The primary objective of this study is locoregional disease control.

Preliminary results, reported in abstract form at the 2011 American Society of Clinical Oncology annual meeting, demonstrated that there was no significant difference in the rates of pCR, sphincter-sparing surgery, or surgical downstaging between the 5-FU and capecitabine regimens or between the regimens with and without oxaliplatin. However, similar to the other studies, patients treated with oxaliplatin had significantly higher rates of grade 3 and 4 acute toxicity (15.4% vs. 6.6%, P < .001).[38][Level of evidence: 1iiD]
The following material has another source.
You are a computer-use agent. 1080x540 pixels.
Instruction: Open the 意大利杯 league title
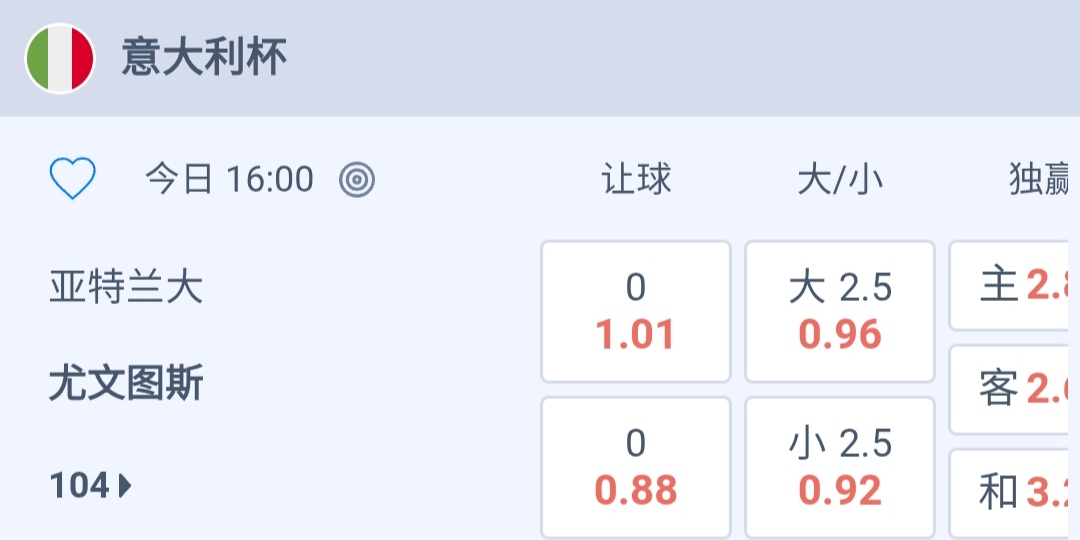(204, 58)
The German CAO/ARO/AIO-04 trial randomly assigned 1,236 patients with clinically staged T3 to T4 or clinical node-positive adenocarcinoma within 12 cm from the anal verge to receive either concurrent chemoradiation with 5-FU (week 1 and week 5) or concurrent chemoradiation with 5-FU daily (250 mg/m2) and oxaliplatin (50 mg/m2).[39] In contrast to the previous studies, a significantly higher rate of pCR was achieved in patients who received oxaliplatin (17% vs. 13%, P = .038). There was no significant difference in rates of overall grades 3 and 4 toxicity, however, diarrhea and nausea and vomiting were more common among those treated with oxaliplatin. The 5-FU schedules in this study differed between the two arms, which may have contributed to the difference in outcomes noted. Longer follow-up will be necessary to determine the effect on the primary endpoint of the study, DFS.[39][Level of evidence: 1iiD]

Treatment Toxicity

The acute side effects of pelvic radiation therapy for rectal cancer are mainly the result of gastrointestinal toxicity, are self-limiting, and usually resolve within 4 to 6 weeks of completing treatment. Of greater concern is the potential for late morbidity following rectal cancer treatment. Patients who undergo aggressive surgical procedures for rectal cancer can have chronic symptoms, particularly if there is impairment of the anal sphincter.[40] Patients treated with adjuvant radiation therapy appear to have increased chronic bowel dysfunction, anorectal sphincter dysfunction (if the sphincter was surgically preserved), and sexual dysfunction than those who undergo surgical resection alone.[41,42,43,44,45,46,47]

A Cochrane review highlights the risks of increased surgical morbidity as well as late rectal and sexual function in association with adjuvant therapy.[40] Improved radiation planning and techniques may minimize these acute and late treatment-related complications. These techniques include:[48,49,50]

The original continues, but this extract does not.